Fenomena Spirit Doll di Indonesia, Antara Tren dan Bahaya Terjerembap Halusinasi
Lihat Foto

WJtoday, Jakarta - Spirit doll atau boneka arwah belakangan menjadi tren di kalangan selebritas, termasuk presenter dan desainer Ivan Gunawan yang mengadopsi dan merawat seperti anak sendiri.

Bukan hanya Ivan, beberapa selebriti lain seperti Ruben Onsu dan Lucinta Luna juga memiliki boneka arwah yang mereka rawat hingga mengajak bermain dan jalan-jalan.

Tak luput, para pesohor ini juga mengabadikan kebersamaan dengan boneka tersebut lewat media sosial atau sejumlah acara.

Menanggapi fenomena ini, Ketua Program Studi Terapan Fakultas Psikologi Universitas Indonesia, Rose Mini Agoes Salim menyebut bahwa tak ada yang salah dengan memainkan dan merawat boneka arwah atau spirit doll yang menyerupai seperti seorang bayi. Namun, ini bisa menjadi bahaya ketika sudah terjerembab dalam ruang halusinasi.

Dalam ilmu medis sendiri, menurut Rose Mini, boneka serupa juga sering digunakan, tapi fungsinya untuk latihan.

"Misal orang-orang hamil belajar merawat bayi, memakaikan popok, belajar memandikan dengan boneka-boneka ini. Fungsinya jelas untuk belajar," kata Rose Mini melalui keterangannya, dikutip Selasa (4/1/2022).

Selain itu, Rose mengatakan memiliki boneka arwah atau bentuk lainnya bisa menjadi objek hiburan bagi seseorang. Sebab dengan boneka komunikasi yang terjadi hanya satu arah.
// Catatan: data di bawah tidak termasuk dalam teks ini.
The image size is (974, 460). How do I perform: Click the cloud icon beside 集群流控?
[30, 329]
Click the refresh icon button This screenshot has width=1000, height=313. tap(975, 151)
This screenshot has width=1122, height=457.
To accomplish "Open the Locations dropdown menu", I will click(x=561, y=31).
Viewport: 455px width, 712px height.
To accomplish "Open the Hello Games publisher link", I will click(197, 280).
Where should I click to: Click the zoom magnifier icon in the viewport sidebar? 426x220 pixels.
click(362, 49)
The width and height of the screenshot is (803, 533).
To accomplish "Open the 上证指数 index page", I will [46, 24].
Boneka tidak akan komplain atau menangis ketika ditinggal dan kurang perhatian. Dia menegaskan boneka hanyalah benda mati yang pasif, cocok untuk hiburan ala kadarnya.

"Kan kalau pelihara kucing atau adopsi anak mungkin lebih ada tanggung jawab tersendiri ya. Bisa jadi orang-orang ini hanya butuh teman makanya memelihara sesuatu yang pasif," kata Rose Mini.
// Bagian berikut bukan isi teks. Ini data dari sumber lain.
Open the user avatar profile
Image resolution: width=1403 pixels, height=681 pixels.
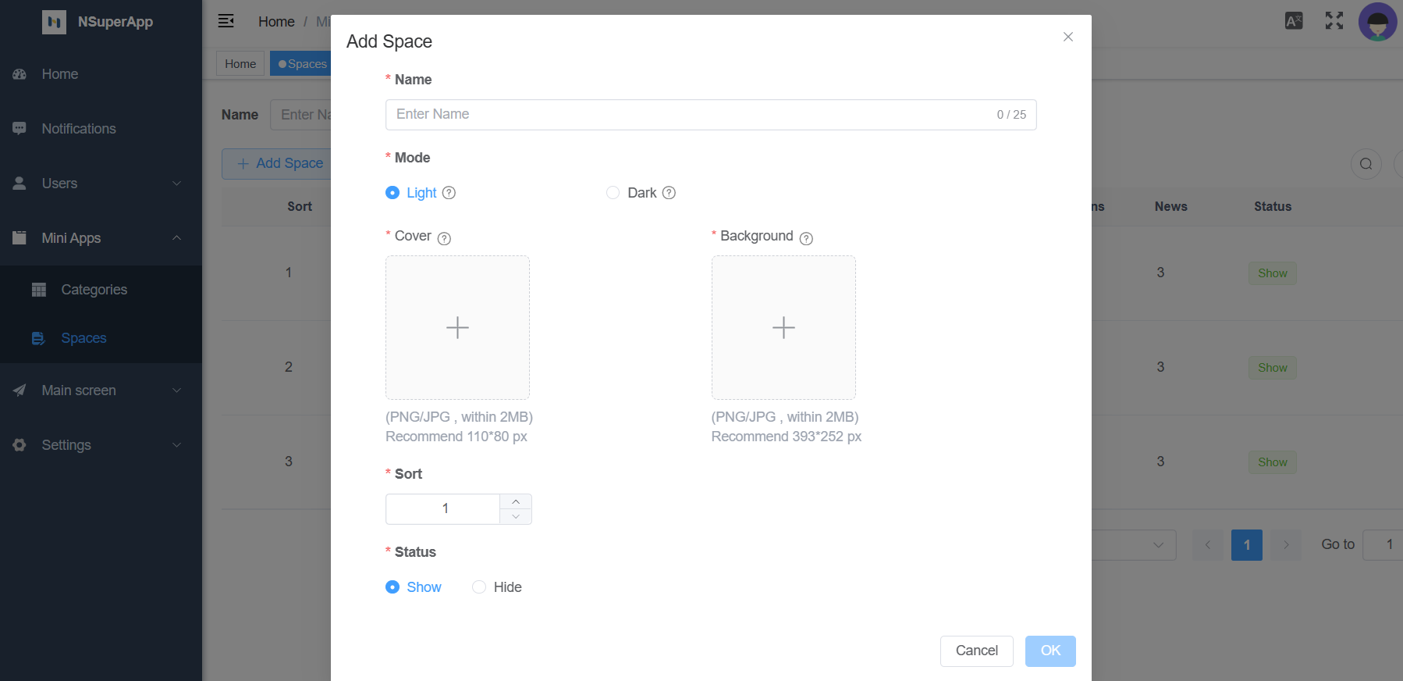tap(1377, 22)
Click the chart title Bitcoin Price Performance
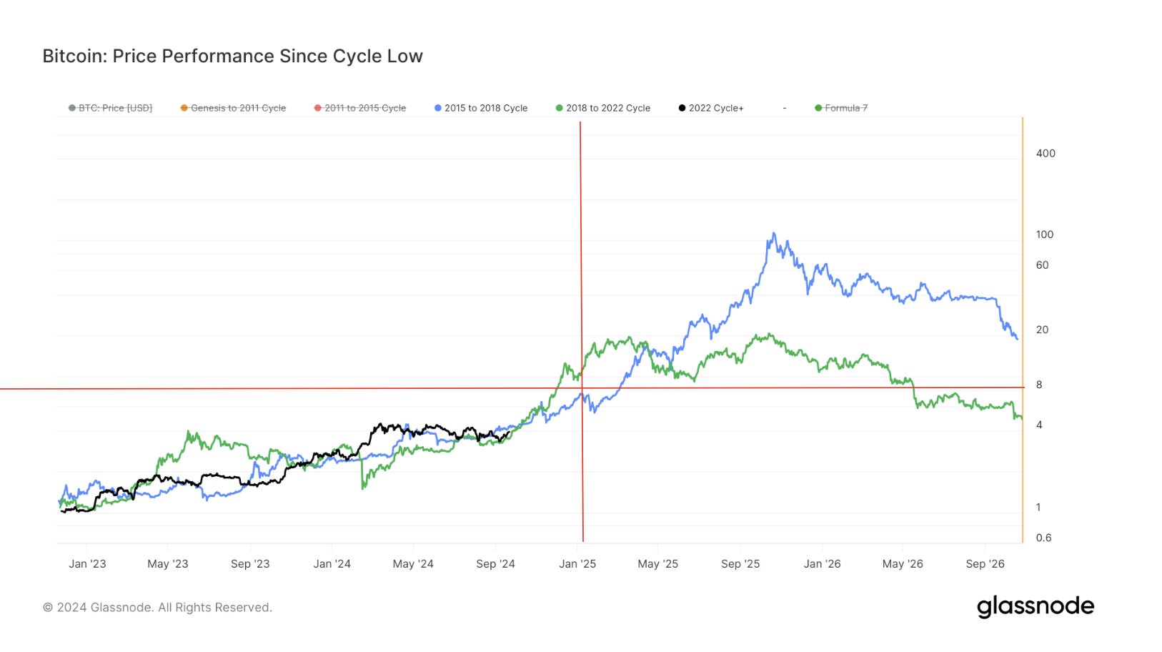Screen dimensions: 1162x652 [x=232, y=56]
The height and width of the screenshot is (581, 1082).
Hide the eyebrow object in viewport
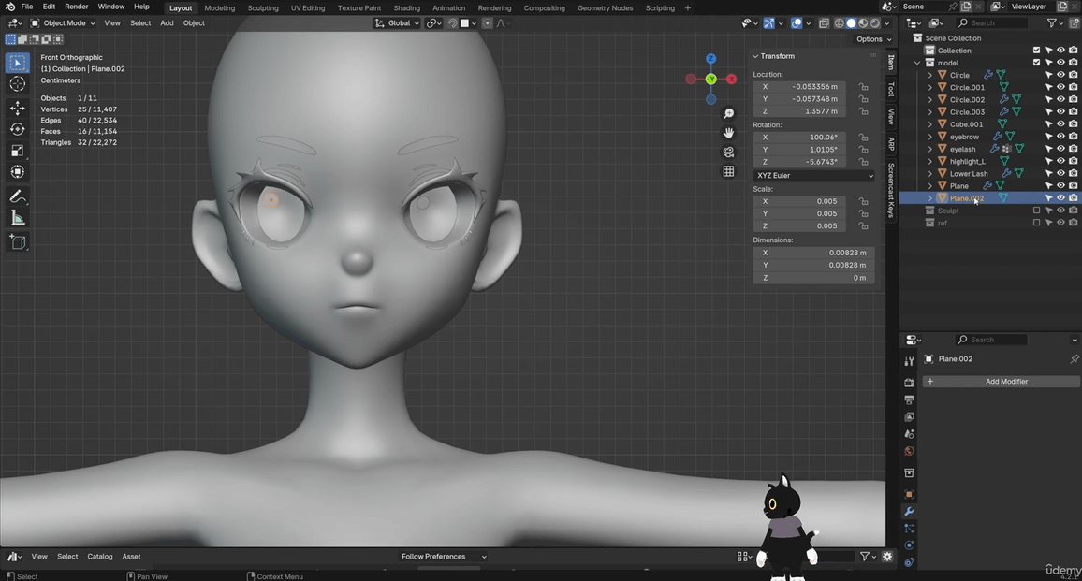pyautogui.click(x=1060, y=137)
Penting bedakan realitas dan halusinasi

Menurut Rose Mini, bermain spirit doll atau boneka arwah sebenarnya tak berbeda dengan anak kecil yang bermain ragam bentuk boneka. Selama masih bisa membedakan realitas dan halusinasi ini tidak jadi masalah.

Oleh karena itu, dia menekankan penting untuk memastikan apakah orang yang bermain boneka arwah masih menganggap bonekanya sebagai benda mati atau justru telah dianggap sebagai sosok yang hidup dan memiliki perasaan selayaknya manusia.

"Kalau tidak bisa membedakan realitas dan imajiner sudah mulai bahaya. Memang ada imajinasi kalau campur baur maka harus ada sesuatu yang dilakukan [konsultasi dengan profesional]. Kalau [sekadar] main-main ya monggo saja," katanya.

Senada dengan Rose Mini, Psikolog dari Universitas Gadjah Mada Koentjoro mengatakan, ketika orang yang memelihara boneka arwah kemudian bersikap seolah boneka itu anaknya sendiri maka ini sudah tergolong masalah. Apalagi, jika sampai membentak atau memarahi orang yang menyebut boneka itu benda mati, 

Koentjoro menyebut, perilaku itu bisa dikaitkan dengan gangguan psikologis displacement, sikap atau gangguan dalam diri yang ditunjukkan dengan emosi dan disalurkan ke orang lain atau benda lain yang tidak akan melawan balik.

"Saat seseorang butuh kasih sayang, tapi tidak pernah dapat balasan setimpal dia mengarahkan ke hal lain, misal boneka, karena tahu boneka akan menurut saja ke mereka, tidak melawan. Nah ini perilaku displacement," katanya.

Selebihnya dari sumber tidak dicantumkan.